Cathy looked down at me the way she had when I had kissed her there just after her encounter with Robert, but this time she had a puzzled yet almost hopeful expression on her face. I kissed her hairy pussy again and then started to lick it. I continued to lick and she began to give small moans of pleasure and I could smell and feel her juices beginning to flow. I did this slowly and wordlessly for around half an hour and eventually it seemed like she had a small orgasm. I stopped and started kissing her belly and then worked my way back up to her breasts again and sucked on those. Eventually we started making out. My penis was erect and throbbing with arousal now in my boxers but something held me back from touching myself or taking them off.
We switched to me spooning her and she could doubtless feel my erection against her butt through my boxers but I still didn't take it out. I knew that if I ejaculated now it could deprive me of this heightened feeling of sexual arousal. After exchanging more "I love you"s we both fell asleep like that.
The next day we did the same thing and this time as I spooned her with my throbbing penis still inside my boxers, I suddenly asked how big Robert's cock was. She didn't answer for a long time, then said "Not that big." It sounded like a lie and I turned her around and got on top of her to look at her face. She looked guilty and scared.
"Don't lie, Cathy," I said. My penis was throbbing and pressing so painfully now against my boxers that I had to get off her and take it out. She saw my very hard but modestly sized erection and then looked at my face. I looked back at her and then said I knew he was bigger than me.
She interrupted to say "No, no, he's not bigger than you. I didn't say that! I love your penis, James. Put it inside me and fuck me."
I was on the edge of ejaculating and tried to control myself. I wanted to fuck her but I didn't want to go back to not feeling aroused like I was. Something else in me also just didn't want to ejaculate inside her. I thought of Robert ejaculating inside her with his much larger cock. I wanted that.
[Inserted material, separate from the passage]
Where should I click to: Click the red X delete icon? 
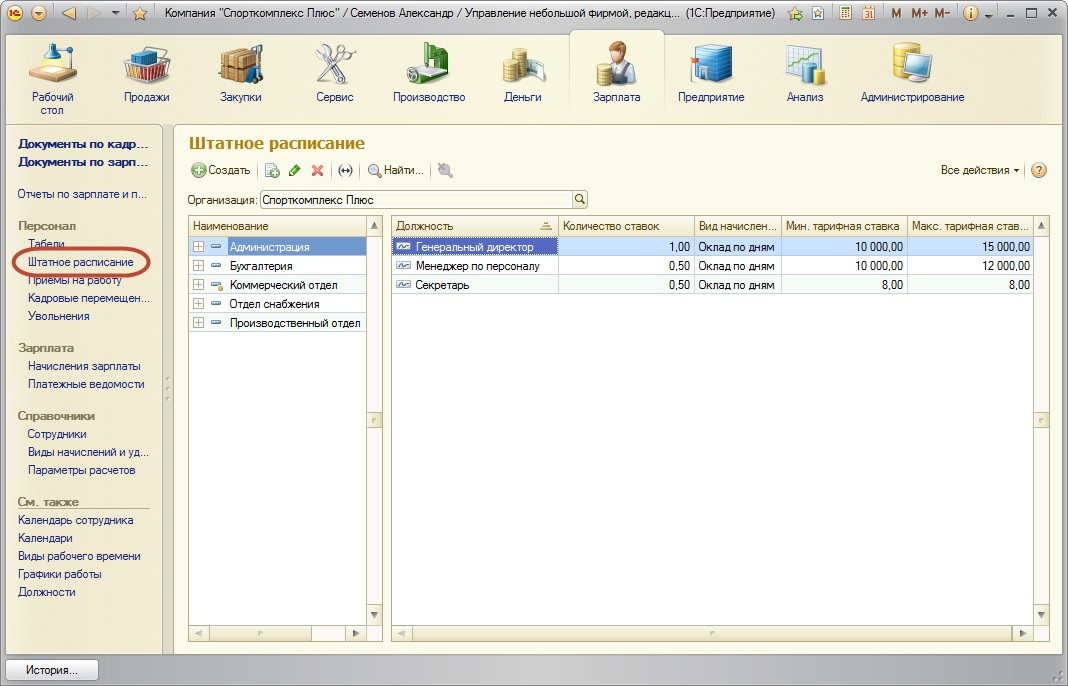pos(317,171)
"Come on," Cathy said, "putting her hand around my penis and stroking it." I immediately thrust into her hand as if it was her pussy and with the help of my other hand ejaculated right there. Some spurted on her belly and pubic hair. She drew her hand away in surprise but then brought it back to help jerk me off as the last bits of semen spurted out and dripped on the bed. Then she got a tissue and helped wipe it up and throw it in the wastepaper basket in the corner of the room.
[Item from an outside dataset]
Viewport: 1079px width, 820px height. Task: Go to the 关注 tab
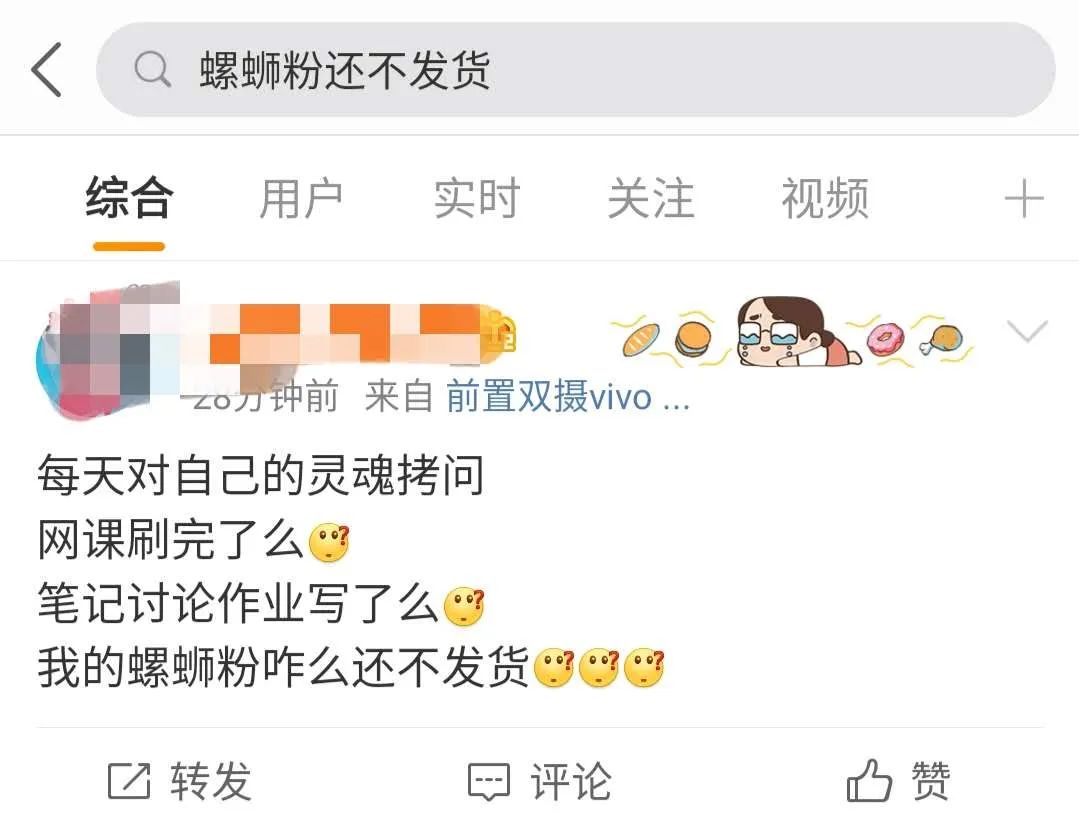[651, 199]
We returned to snuggling and spooning for a while after that. I again started to get hard and touch myself but didn't let myself ejaculate. I then asked for more details about what she did with Robert. She was reluctant to say. I pressed her and she finally said, "Well, we fucked. He fu--." She trailed off.
"He what?" I asked.
"He fucked me," she said again and then turned to look at me and down at my erection growing for a second time. "He fucked me DEEP, and he fucked me HARD," she then hissed slowly, enunciating each word with an almost angry passion, like a cat mewing in heat.